Metaphase: Spindles push/pull all chromosomes to the middle of the cell, form metaphase plate.
Anaphase: Sister chromatids are torn apart at the centromere by shortening spindles.
Telophase: Nuclear envelope reforms on either side of cell, chromosomes unwind, mitotic spindle disassembles, cytoskeleton begins to reform.
2. If microtubules were unable to attach to reform after breaking down the cytoskeleton, what effect would this have on mitosis?
The cell would be unable to create the mitotic spindles, hence the chromosomes will be unable to be moved or torn apart.
3. What does 2n or n signify?
2n means the cell is diploid (has two versions of each chromosome, one from each parent), n means the cell is haploid (one version of each chromosome). Cell is likely a gamete.
4. Compare the chromosome number in after mitosis, compared to meiosis.
Chromosome number is still diploid after mitosis (46 in the case of humans), haploid after meiosis (23 in humans).
5. What is a tetrad? How does this make mitosis different than meiosis?
A tetrad is two homologous chromosomes paired up. Synapsis (crossing over) can take place now. This happens in meiosis, but not mitosis.
6. Label which phase of meiosis each cell below should be in, and explain why:
A B C
A
– Anaphase II. Sister chromatids are separating, but each chromatid is unique.
B – Metaphase I – Metaphase plate is made of tetrads.
C – Telophase I – Nuclei are reforming, containing full chromosomes (sister chromatids have not separated).
7. Using a diagram, explain why it is worse to have non-disjunction during meiosis I than meiosis II.
If non-disjunction happens in meiosis I, all four gametes will be aneuploidic (have the wrong number of chromosomes). If it takes place in meiosis II, only 2 of the 4 will be affected.
8. Explain the role of checkpoints in our cells.
Checkpoints ( the term for the collective group of cyclins) ensure that a cell is properly prepared before entering a new phase of the cell cycle.
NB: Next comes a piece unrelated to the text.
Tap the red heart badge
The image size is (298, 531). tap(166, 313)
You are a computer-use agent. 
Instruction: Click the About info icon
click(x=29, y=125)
9. Why don’t tumour cells just die after a certain amount of divisions?
They have an enzyme which is designed to extend their DNA, recovering the amount that was lost during S phase.
10. Why would each of the chromosomes in your sex cells have a piece of your mother’s DNA and your father’s DNA?
Because of the crossing over process that occurs during prophase I.
11. What role do kinetochores play? How do they work?
Kinetochores form on both sides of a centromere (so there are two per chromosome).
They are a group of proteins that act as an attachment site for the growing microtubules of the mitotic spindle.
12. What is the difference between homologous chromosomes and sister chromatids?
Homologous chromosomes are the two different versions of the same chromosome.
Sister chromatids are exact copies of the same chromosome.
13. Why is chemotherapy so hard on the patient?
Antineoplastic drugs target any rapidly dividing cells, not just cancer cells. This includes cells such as those lining hair follicles, epithelial cells, bone marrow (for red and white blood cells), and sperm cell precursors in men.
14. Describe when radiation therapy should be used.
Although it can be desirable to physically remove a tumour as a cancer treatment, the tumours can often be found in areas which are hard to access safely, such as deep within the brain. In these cases, radiation can be a viable alternative.
15. What is the difference between density-dependant inhibition and anchorage dependence?
DDI is a cell control mechanism where healthy cells will not divide while surrounded by other cells. AD is another control mechanism where cells will only divide when attached to a solid surface, known as a substratum.